MARGINALISED

A defeat for coastal unity

In Summary
  • If united behind one acknowledged leader, the Coast has electoral numbers pretty close to those of the Big Tribe groupings other than the Central Kenya caucus.
  • So, the fact that Joho and Mvurya are on opposing sides of the current political divide is not good news for coastal unity

Ever since the Msambweni by-election was won by the independent candidate, Feisal Bader, who triumphed over the favoured ODM candidate Omar Boga, there has been a frenzy of analyses as to what this outcome signifies.

Two key threads have emerged in these analyses:

First is that it is a defeat for the ODM leader Raila Odinga personally, and a signal victory for the Deputy President Dr William Ruto, who reportedly supplied the “logistics” for Bader’s campaign.

Second is that the real loser was the Mombasa County Governor, Hassan Joho, who spent many days in Msambweni campaigning for Omar Boga; and that the winner was the Kwale County Governor, Salim Mvurya, who based his campaign in support of Feisal Bader, on a theme of Kwale residents resisting outsider influences.

This is all very well. But there is an even bigger picture here, which is that the real loser in all this was the elusive prospect of coastal unity.

Let me explain what I mean by this:

Going back all the way to the early years of independence, leading lights of the Coast region – not just politicians but also academics, technocrats, and religious leaders – have long recognized that their region faces unique challenges which the rest of Kenya cannot easily appreciate.

Because the “ten-mile Coastal strip” was once governed from Zanzibar, by the Sultan from Oman who was based there, matters of land ownership, were uniquely convoluted in the Coast.

And as the Coast (like the rest of Kenya) has a population which consist of about 70 per cent rural small-scale farmers, the question of land ownership is an existential challenge. Personal survival is pegged primarily on the small farm, which the entire family depends on.

Resolving the historical injustices which attend the coastal land ownership issue is therefore at the forefront of the priorities for all indigenous residents of the Coast. And it is not an issue that can be resolved through local politics: it requires the dedicated and sustained attention of the central government.

In short, the Coast region as a unit, has much to gain from having “a seat at the big table” of national politics.

And without such a seat, the Coast is doomed to remain a marginalized zone.

Up to now, any prospect of coastal prominence on the national stage has been difficult because our system of government only had room at the top for one individual – the imperial president – and his circle of cronies. At best (and since the 2010 constitution) we have been ruled by “the Big Two”.

The Building Bridges Initiative promises to change this: we will no longer have “the Big Two” but “the Big Five”.

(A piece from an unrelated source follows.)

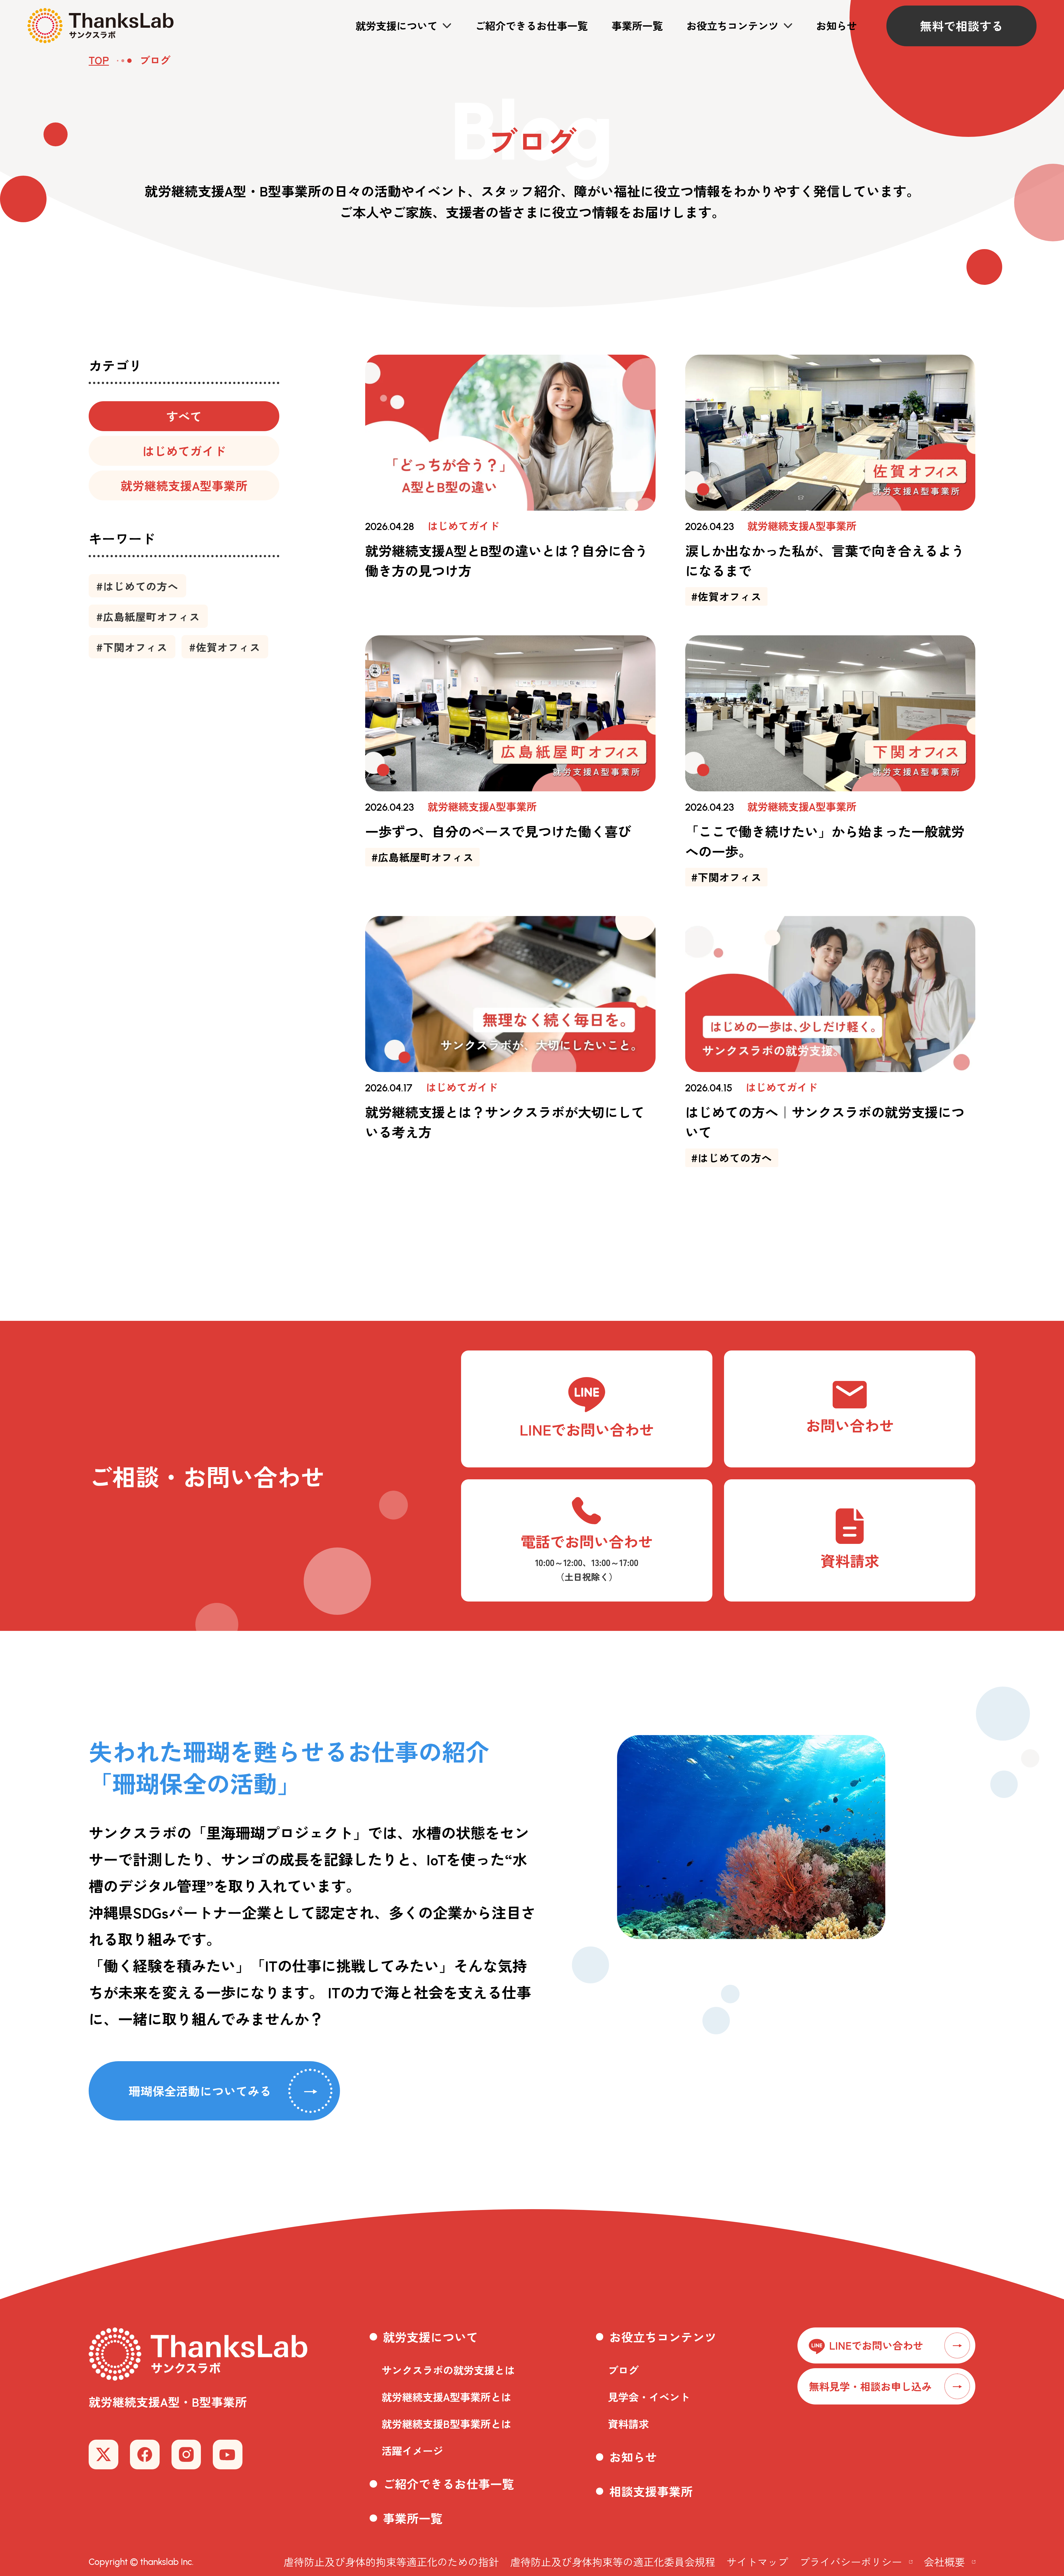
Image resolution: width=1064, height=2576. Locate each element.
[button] (403, 25)
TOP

The key intended impact of the BBI is that we should no longer have – with each new president – a situation in which only two tribal communities are fully confident that they have adequate representation in the top echelons of government. Power is to be disbursed, and key decisions driven by consensus.

I am not saying that it will work. Just that such seems to be the obvious intention.

So, what we may expect to have in 2022, is not just two leading presidential candidates supported by their running mates, but rather two rival slates each with five indispensable members.

This is important for the Coast insofar as while such regions as the Maasai counties (Kajiado and Narok) or the Gusii counties (Nyamira and Kisii) seem likely to remain significant only as swing vote areas, when it comes to the Coast, this is where it has an opportunity to play in the arena of “big tribe politics”.

For if united behind one acknowledged leader, the Coast has electoral numbers pretty close to those of the Big Tribe groupings other than the Central Kenya caucus.

So, the fact that Joho and Mvurya are on opposing sides of the current political divide is not good news for coastal unity.

Whatever they may be able to achieve within their own counties, is relatively insignificant compared to what would be achievable if they were to unite and present the other national political barons with a unified coastal voting bloc.